══ RECORDS TO USE

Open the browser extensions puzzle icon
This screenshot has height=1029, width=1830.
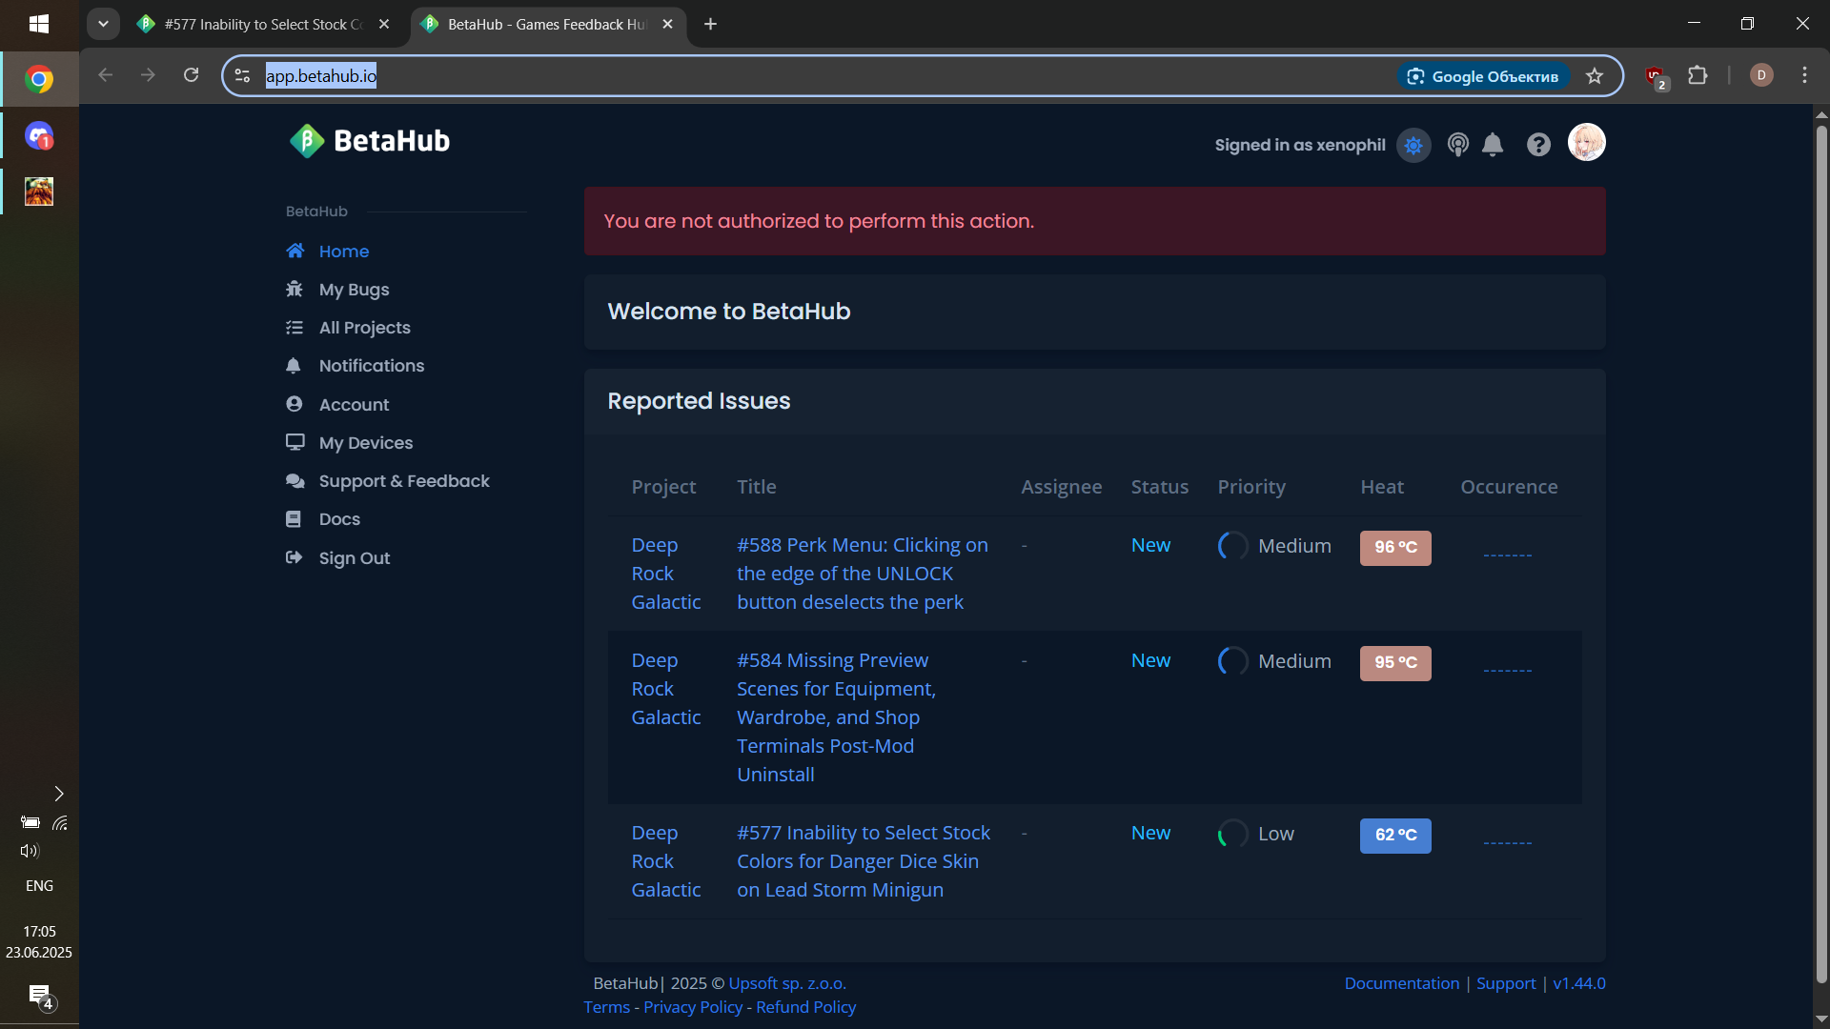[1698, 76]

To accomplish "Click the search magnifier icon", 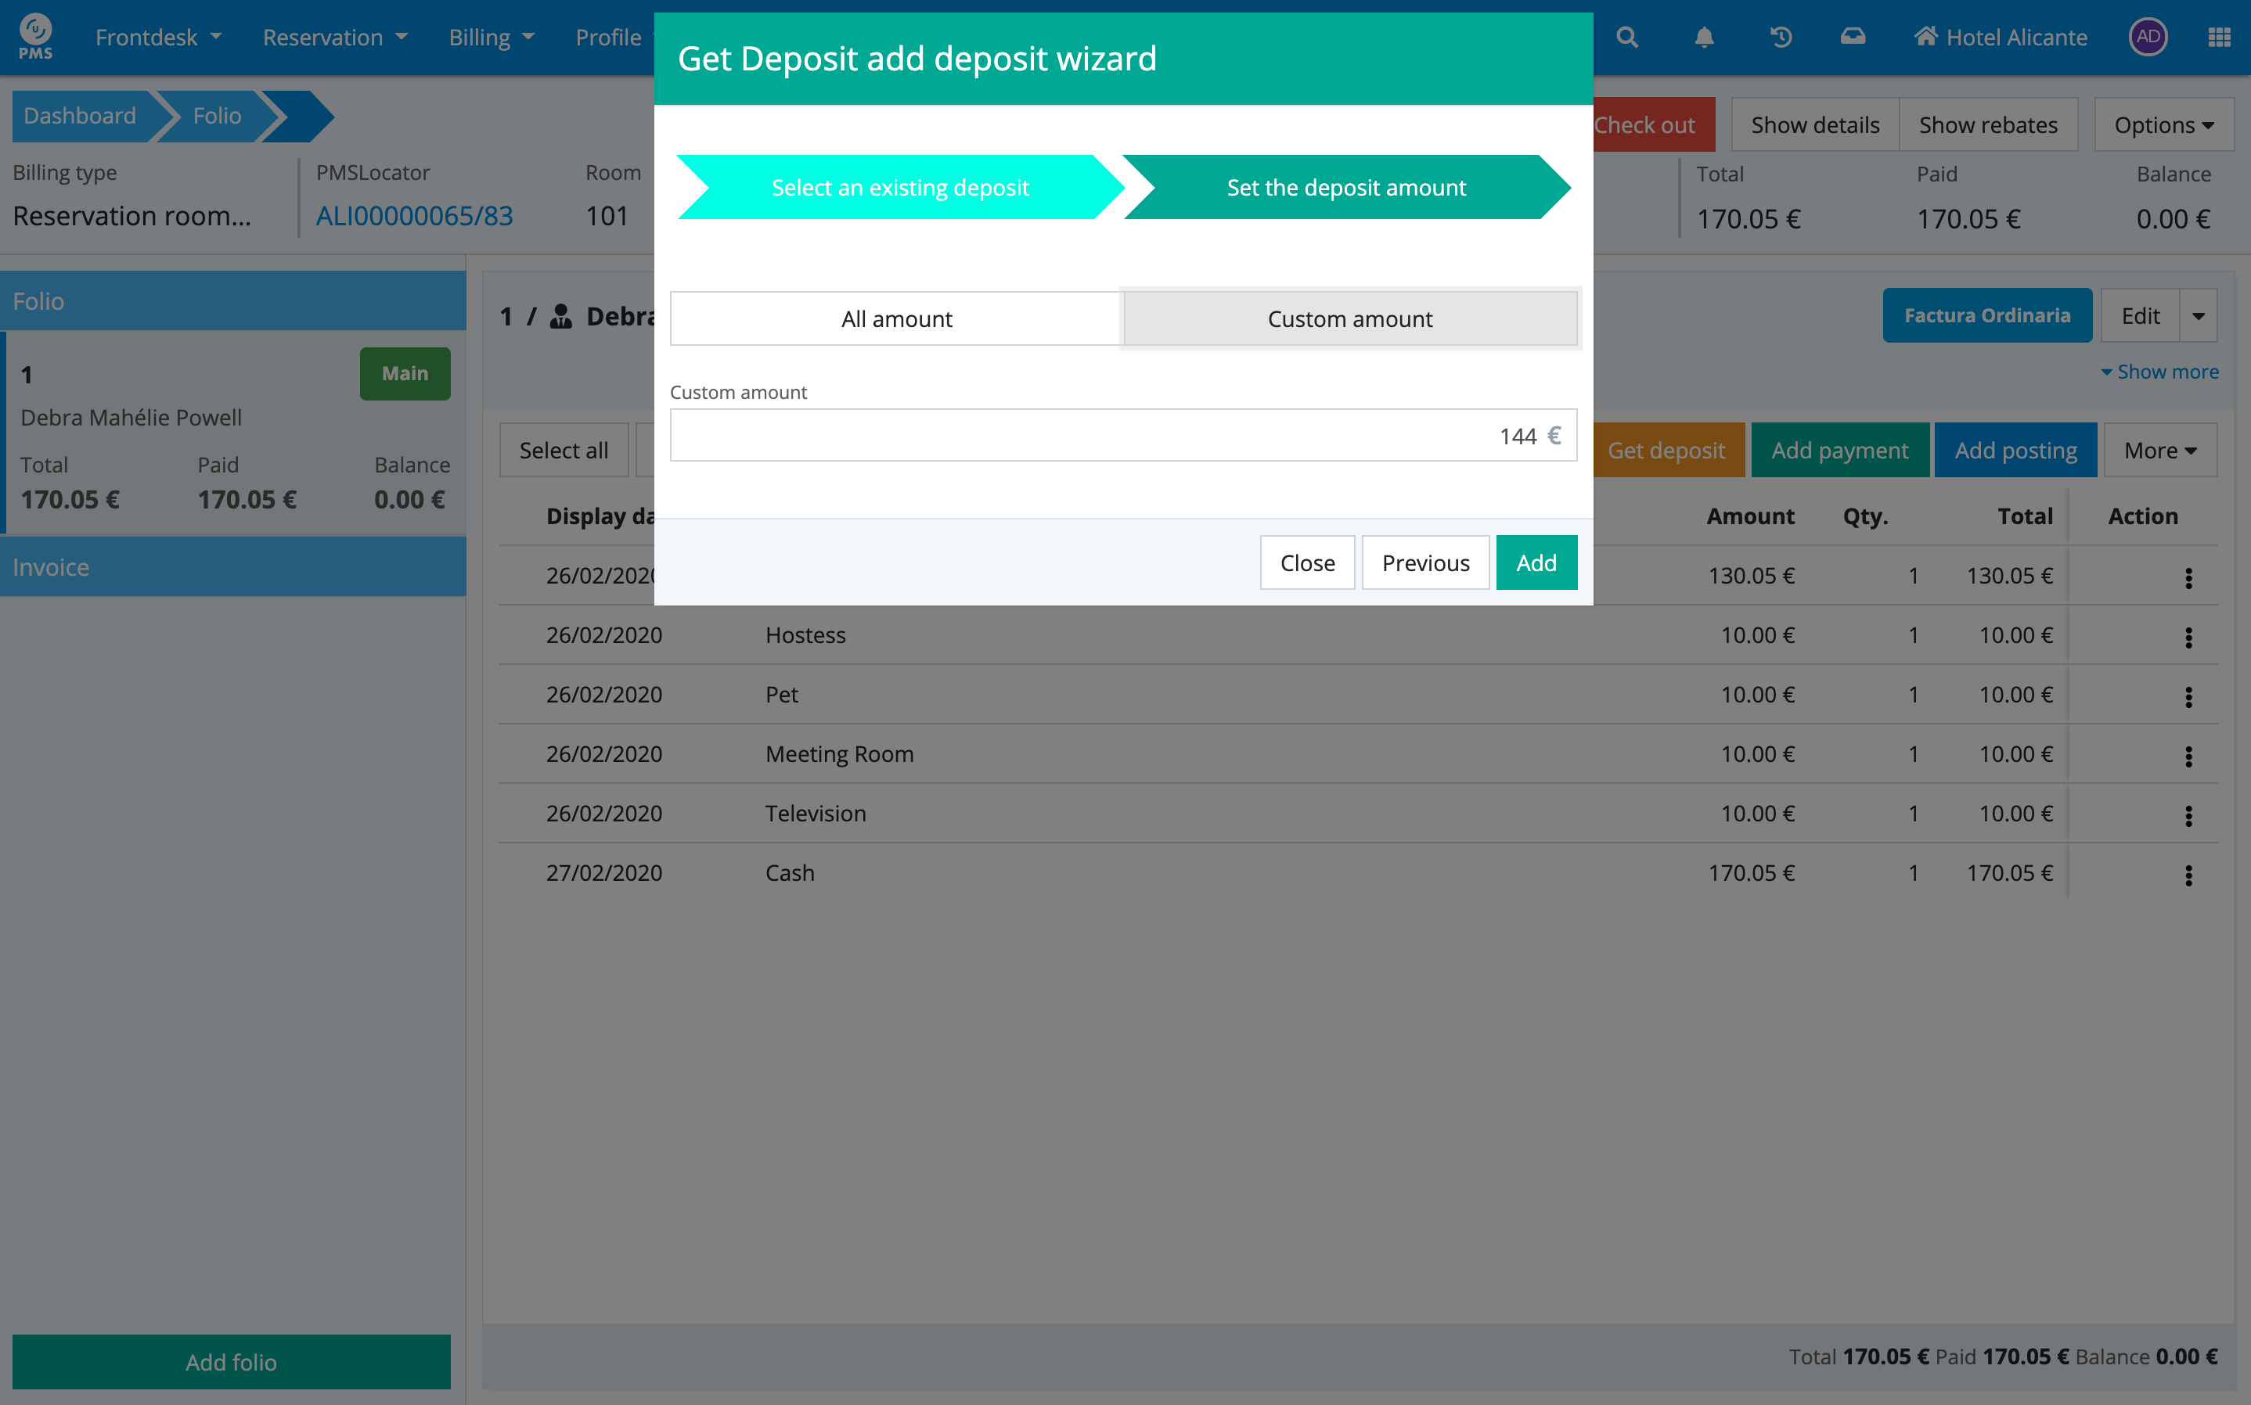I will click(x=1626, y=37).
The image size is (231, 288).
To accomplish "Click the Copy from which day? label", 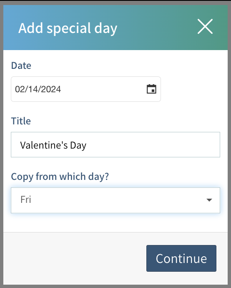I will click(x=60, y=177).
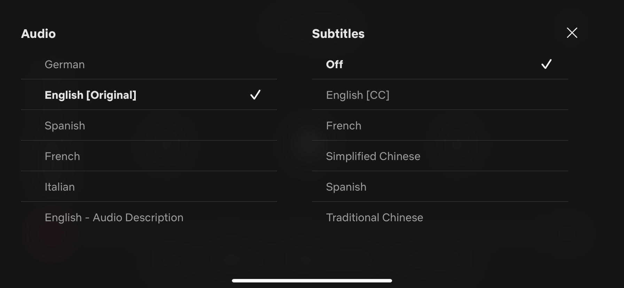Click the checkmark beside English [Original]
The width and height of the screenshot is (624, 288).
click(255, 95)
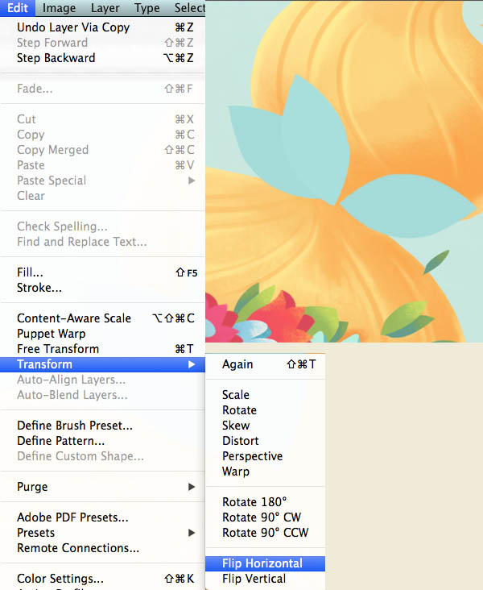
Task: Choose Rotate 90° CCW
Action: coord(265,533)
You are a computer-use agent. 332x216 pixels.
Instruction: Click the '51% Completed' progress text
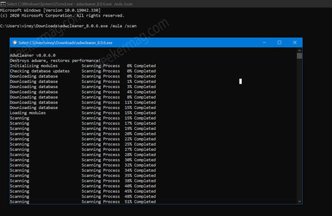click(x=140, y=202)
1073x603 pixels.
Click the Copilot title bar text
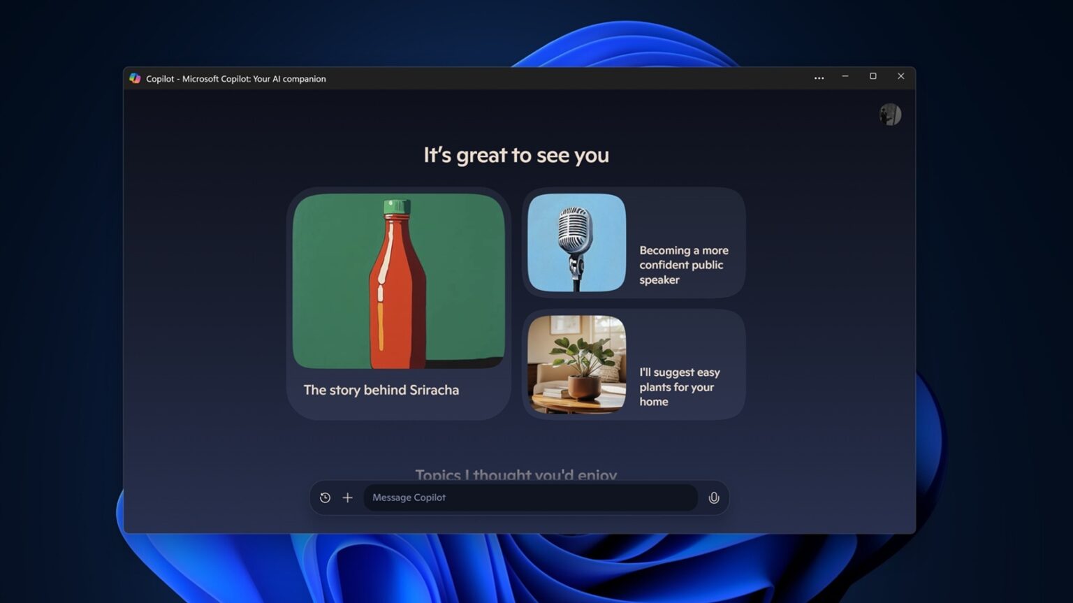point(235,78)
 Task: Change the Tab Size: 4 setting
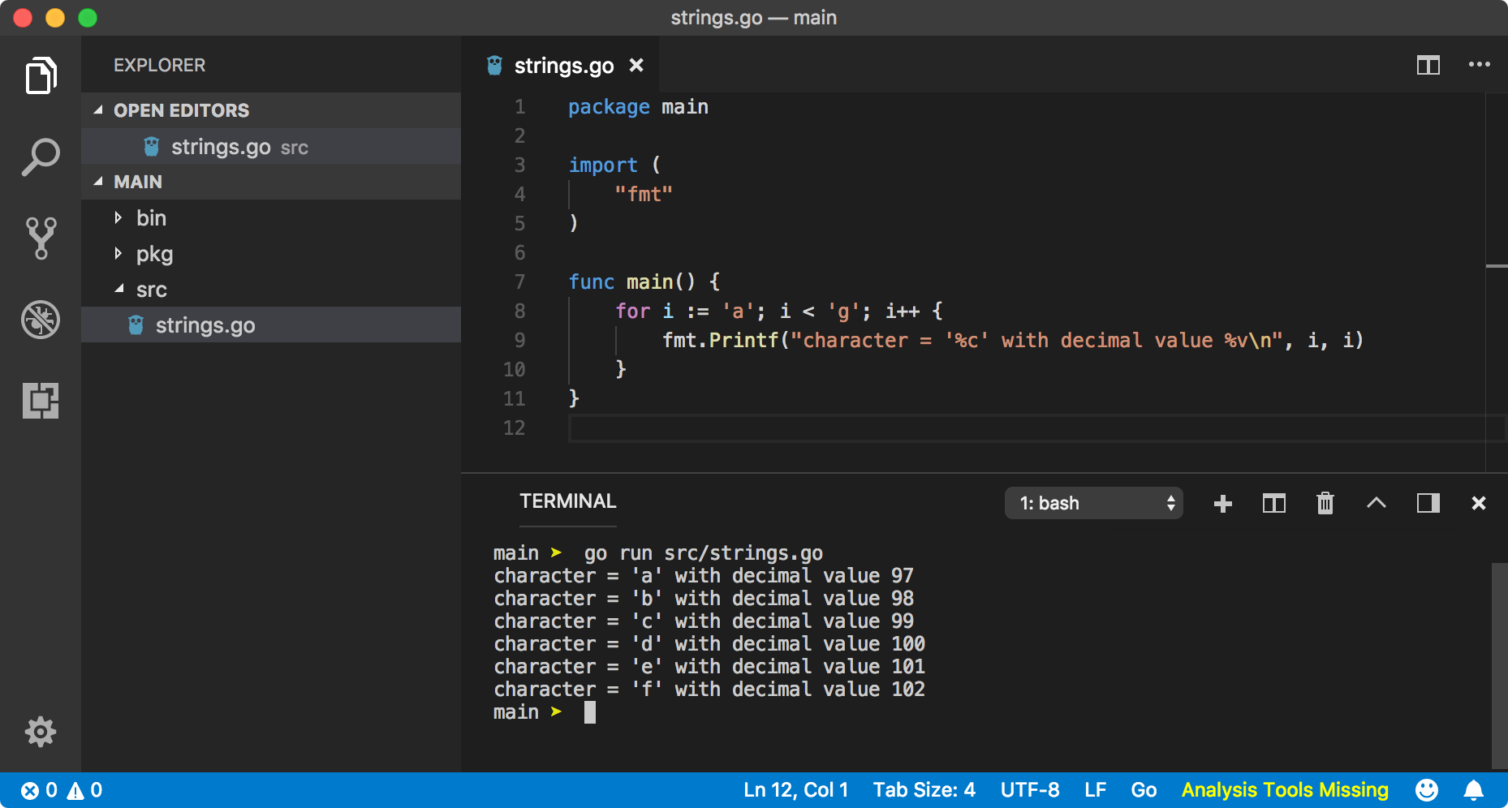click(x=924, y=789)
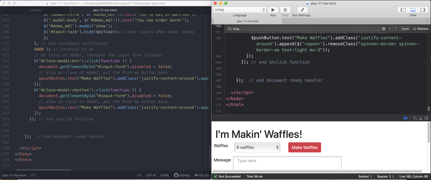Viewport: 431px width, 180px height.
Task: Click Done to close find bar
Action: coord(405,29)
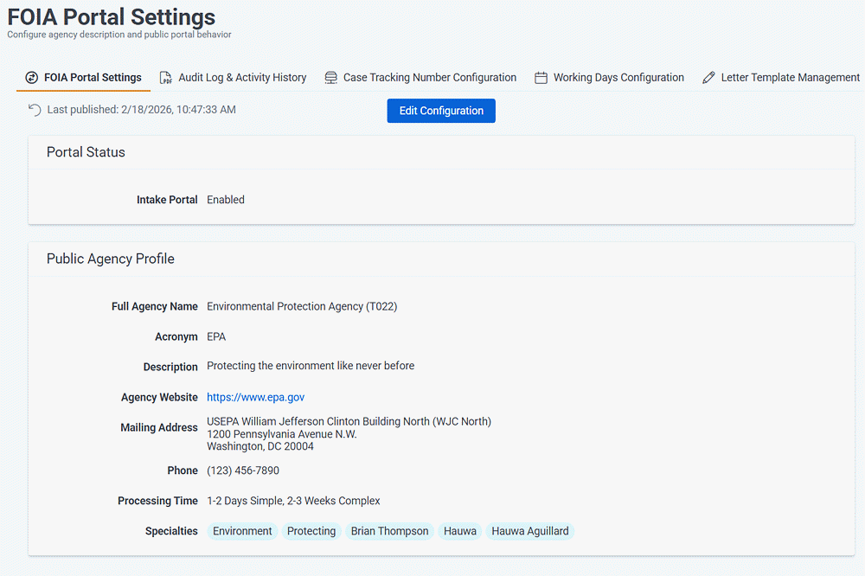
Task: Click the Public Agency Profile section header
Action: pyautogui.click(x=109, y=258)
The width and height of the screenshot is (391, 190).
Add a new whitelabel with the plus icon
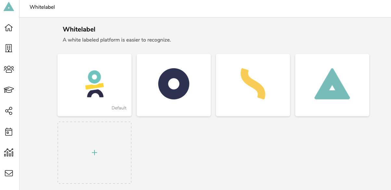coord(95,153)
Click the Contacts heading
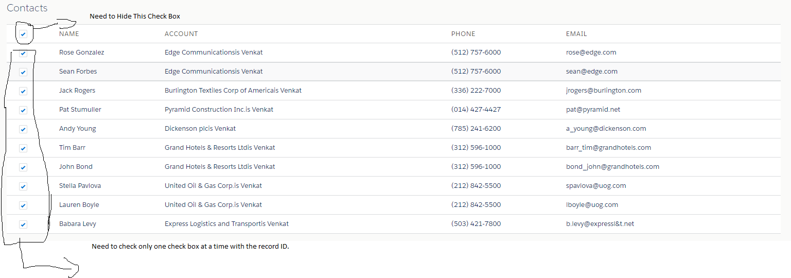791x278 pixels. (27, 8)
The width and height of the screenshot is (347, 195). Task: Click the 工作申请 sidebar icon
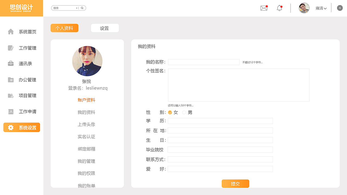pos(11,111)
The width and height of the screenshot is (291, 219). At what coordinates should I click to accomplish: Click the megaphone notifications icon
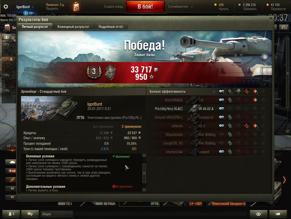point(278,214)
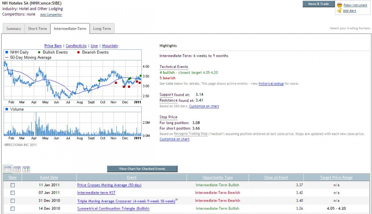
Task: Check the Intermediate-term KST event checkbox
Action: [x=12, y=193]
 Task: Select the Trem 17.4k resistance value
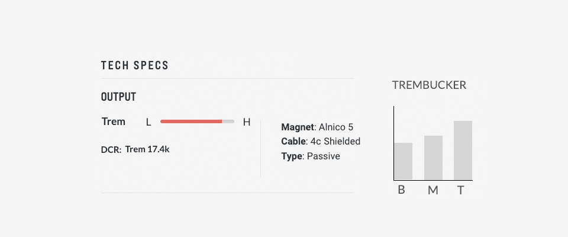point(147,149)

════

- JOB: Revise the lines from the one containing "You are a computer-use agent. 332x216 pixels." through the one containing "pos(11,111)", replacing "whitelabel" with "white label" and leaving everything else unchanged. Reproduce only those lines and omit the pictures.

- TASK ANSWER:
You are a computer-use agent. 332x216 pixels.
Instruction: Click the '51% Completed' progress text
click(x=140, y=202)
1073x603 pixels.
Click the Copilot title bar text
point(235,78)
 Task: Change the Tab Size: 4 setting
click(x=924, y=789)
Viewport: 431px width, 180px height.
Task: Click Done to close find bar
Action: coord(405,29)
Task: Click the Public Agency Profile section header
Action: pyautogui.click(x=109, y=258)
The width and height of the screenshot is (391, 190).
Add a new white label with the plus icon
coord(95,153)
Click the Contacts heading
791x278 pixels. (27, 8)
The width and height of the screenshot is (347, 195). Task: Click the 工作申请 sidebar icon
pos(11,111)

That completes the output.